I'm pretty sure that
Million Dollar Baby is the worst movie I've ever seen. I love Clint, and Unforgiven is one of my favorite films ever, but this goddamn movie was so bad, it made me retroactively hate everything he's ever been involved with, including The Good, The Bad, and The Ugly.
(SPOILERS BELOW FOR THE TWO OF YOU WHO HAVEN'T SEEN THIS TURD YET)
Here are a handful of the many reasons I despised this movie:
1. The cartoonishly evil trailer trash family waddling into the hospital wearing their Disney shirts. These people weren't characters, they were refugees from a bad MAD TV sketch.
2. The cartoonishly adorable mildly ******ed character, who didn't know how you get ice inside a bottle of water. Are you ****ing kidding me that this movie won the Oscar?
3. Morgan Freeman being forced to play the most patently offensive "Magical Negro" in the history of cinema. If you've never heard of that term, there's more about it here:
http://en.wikipedia.org/wiki/Magical_Negro
4. The horrible fight scenes. Clint is the world's best cut man, and he gently dabs at his fighter with a DRY SPONGE, like she's getting a last-minute touchup from make-up? Jesus, Hilary had more convincing fights when she was The Next Karate Kid.
5. Clint's pants.
6. The idiotic WWF-style referees. Even if the dopey ref missed Swank getting elbowed by her cartoonishly sinister opponent, she still got hit after the bell, which would have meant a D.Q. and an automatic win for Swank. Trying to pile onto her tragedy by suggesting that she lost this fight is both unnecessary and totally false.
7. The horrible narration which told you how you were supposed to feel at every turn, which eventually became the hackneyed it's-not-really-narration-it's-a-letter-to-an-unseen-character device.
8. "My Darling, My Blood." Holy puke-fest.
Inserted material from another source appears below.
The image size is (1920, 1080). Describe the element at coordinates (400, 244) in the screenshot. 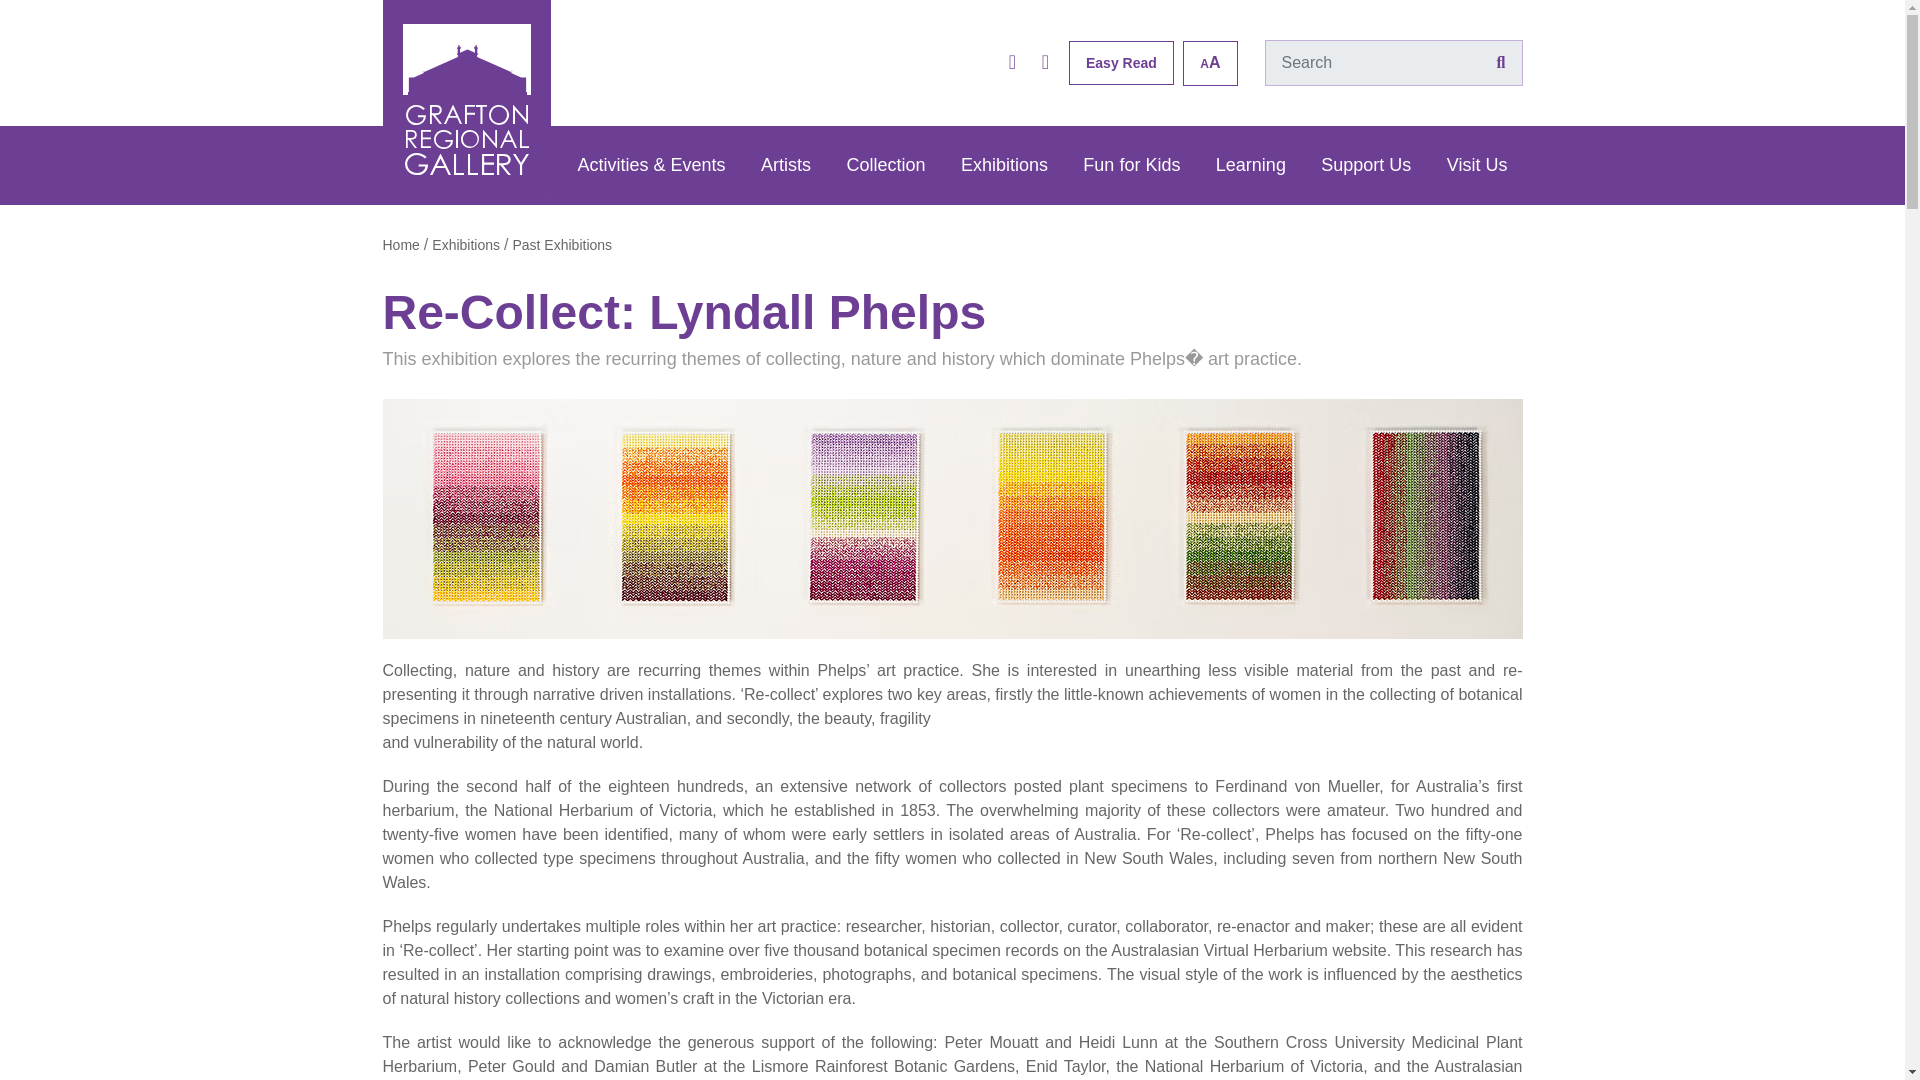

I see `Home` at that location.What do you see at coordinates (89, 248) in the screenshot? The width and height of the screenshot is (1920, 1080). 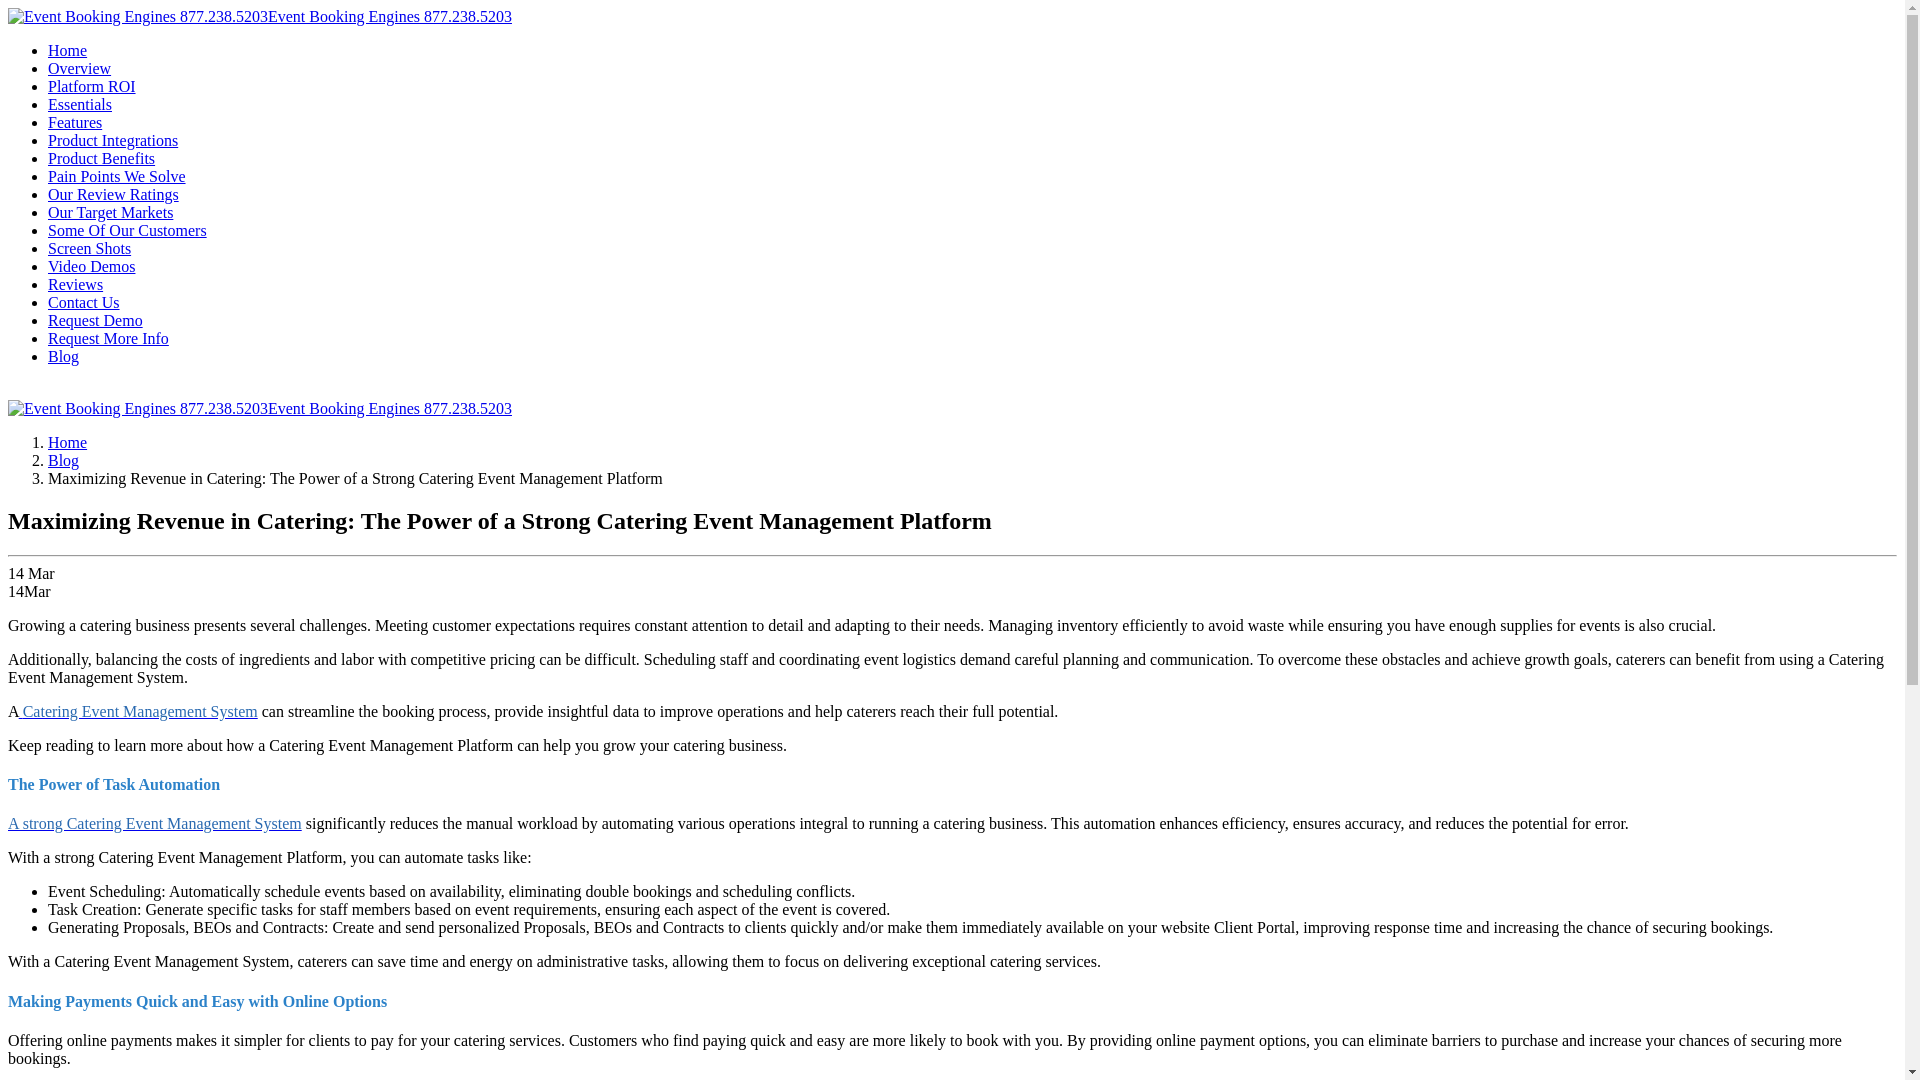 I see `Screen Shots` at bounding box center [89, 248].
9. The straw-man assisted-suicide argument. I'm sorry, but by the time Swank is a legless, disease-infested vegetable who bit off her own tongue, even the Pope would have pulled the plug on her. By turning her into this subhuman mute unable to express herself, Clint's decision becomes incredibly easy, instead of incredibly complex (which it should have been). And once again, this major turning point of the film is based on complete bull****. Every patient has the right to refuse treatment, so all Swank would have to do is ask the staff to turn off her ventilator, and they would have no choice but to let her die.
10. The lighting, which wants you to believe that this is An Important Film, instead of a schlocky, low-budget after-school-special.
If you want to see a GOOD, schlocky low-budget sports movie, check out this year's Friday Night Lights, which blows
Baby out of the bathwater.
This was a pretty good year for film. Eternal Sunshine is one of the great movies of all time, I loved The Aviator, Kill Bill 2 was spectacular, as was Ghost in the Shell 2, Shaun of the Dead, etc.
Saying that
Million Dollar Baby is better than any of those movies is insane. Saying that it's the best movie of the year is obscene.